**To do:**
Everything from the line containing "Open the Marketplace" through the final line of the material is to be restated word for word, and only that.
..............................
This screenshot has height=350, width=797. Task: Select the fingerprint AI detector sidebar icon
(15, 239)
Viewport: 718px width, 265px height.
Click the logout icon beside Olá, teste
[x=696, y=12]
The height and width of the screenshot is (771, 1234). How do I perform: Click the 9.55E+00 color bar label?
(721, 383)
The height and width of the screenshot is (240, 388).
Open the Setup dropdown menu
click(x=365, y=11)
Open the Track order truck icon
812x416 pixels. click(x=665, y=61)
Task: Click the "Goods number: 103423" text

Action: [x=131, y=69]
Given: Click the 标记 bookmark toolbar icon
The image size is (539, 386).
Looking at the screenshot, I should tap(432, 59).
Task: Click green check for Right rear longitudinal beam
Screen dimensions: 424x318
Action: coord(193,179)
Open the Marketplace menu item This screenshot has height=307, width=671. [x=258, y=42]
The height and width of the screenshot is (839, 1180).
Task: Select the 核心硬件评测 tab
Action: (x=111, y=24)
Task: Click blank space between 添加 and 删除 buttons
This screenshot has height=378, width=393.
..............................
**Exercise result:**
Open the Marketplace menu item This screenshot has height=307, width=671. [x=258, y=42]
The height and width of the screenshot is (839, 1180).
Task: Select the 核心硬件评测 tab
Action: (x=111, y=24)
Task: Click blank space between 添加 and 删除 buttons
This screenshot has height=378, width=393.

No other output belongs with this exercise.